My assumptions and use of probability laws are clearly stated above. Tell me where I made a mistake, otherwise just saying “you’re wrong” is not going to move things forward.
Well, the correct sum is this one:
“Suppose this experiment were repeated 1,000 times. We would expect to get 500 heads and 500 tails. So Beauty would be awoken 500 times after heads on Monday, 500 times after tails on Monday, and 500 times after tails on Tuesday. In other words, only in a third of the cases would heads precede her awakening. So the right answer for her to give is 1⁄3. This is the correct answer from Beauty’s perspective.”
That gives:
P(monday and heads)=500/1500. P(monday and tails)=500/1500. P(tuesday and tails)=500/1500.
You appear to have gone wrong by giving a different answer—based on a misinterpretation of the meaning of the interview question, it appears.
So you are not willing to tell me where I made a mistake?
P(heads)=1/2, p(monday | heads)=1. Which one of these is wrong?
You’re using expected frequencies to estimate a probability, apparently. But you’re counting the wrong thing. What you are calling P(monday and heads) is not that. There is a problem with your denominator. Think about it. Your numerator has a maximum value of 1000 (if the experiment was repeated 1000 times). Your denominator has a maximum value of 2000. If the maximum possible values of the numerator and denominator do not match, there is a problem. You have an outcome-dependent denominator. Try taking expectation of that. You won’t get what you think you’ll get.
Re: “If the maximum possible values of the numerator and denominator do not match, there is a problem.
The total possible number of awakenings is 2000.
That represents all tails—e.g.:
P(monday and heads) = 0/2000; P(monday and tails) = 1000/2000; P(tuesday and tails) = 1000/2000;
These values add up to 1 - i.e. the total numerators add up to the commonn denominator. That is the actual constraint. The maximum possible value of the numerator in each individual fraction is permitted to be smaller than the common denominator—that is not indicative of a problem.
Oh, it is a huge problem. It proves that your ratio isn’t of the form # of events divided by # of trials. Your ratio is something else. The burden is on you to prove that it actually converges to a probability as the number of trials goes to infinity.

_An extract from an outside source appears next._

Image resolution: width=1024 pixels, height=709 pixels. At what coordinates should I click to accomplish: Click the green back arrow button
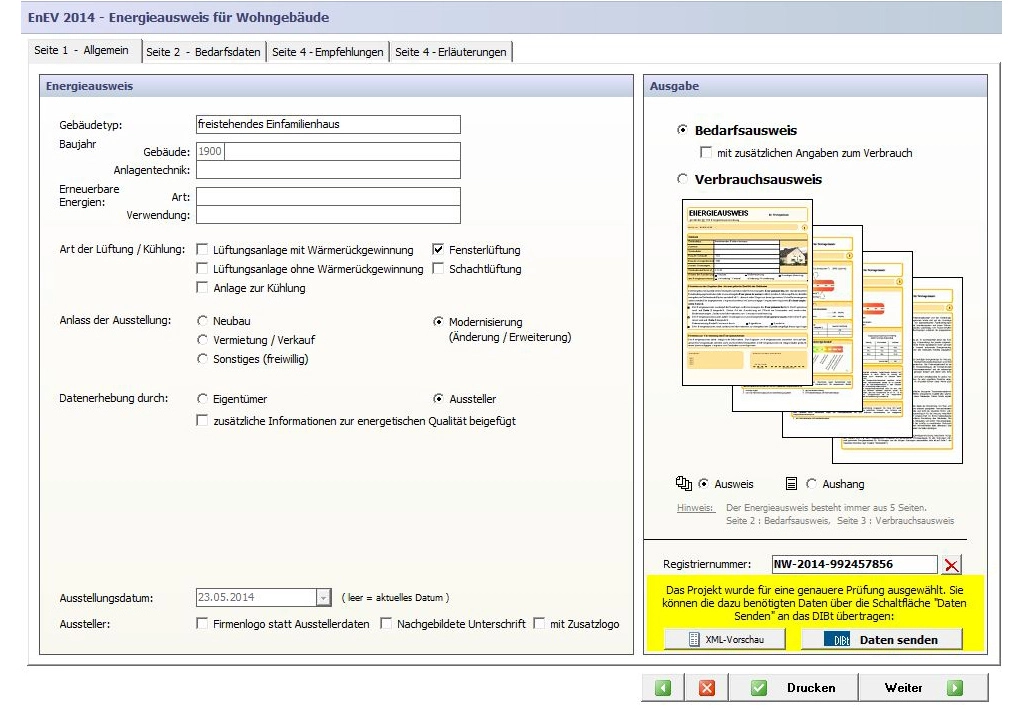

Using cell counts and taking a ratio leads to a probability as the number of trials goes to infinity if you have independent draws. You don’t. You have a strange dependence in there that messes things up. Standard theory doesn’t hold. Your thing there is estimating something, you just don’t know what it is
The total number of events (statements by Beauty) adds up to the total number of trials (interviews).
You should not expect the number of statements by beauty on Monday to add up to the total number of interviews alltogether. It adds up to the number of interviews on Monday. This is not very complicated.
Do you have to make a condescending remark every time you respond? You told me things that I already know, and then said “This is not very complicated.” Great, but nothing accomplished.
You are using an estimator that is valid when you have counts from independent trials. Coin flips are independent here, but interviews are not. You need to take that into account.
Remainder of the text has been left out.